- **YOUR OBJECTIVE**
Below are the records; restate all of them exactly.

Collected data entries:
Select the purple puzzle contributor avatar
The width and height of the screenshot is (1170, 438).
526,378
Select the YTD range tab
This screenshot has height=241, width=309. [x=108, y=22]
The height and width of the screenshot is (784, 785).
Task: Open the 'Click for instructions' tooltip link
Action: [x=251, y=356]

- **RESULT FOR THIS TASK**
Select the purple puzzle contributor avatar
The width and height of the screenshot is (1170, 438).
526,378
Select the YTD range tab
This screenshot has height=241, width=309. [x=108, y=22]
The height and width of the screenshot is (784, 785).
Task: Open the 'Click for instructions' tooltip link
Action: [x=251, y=356]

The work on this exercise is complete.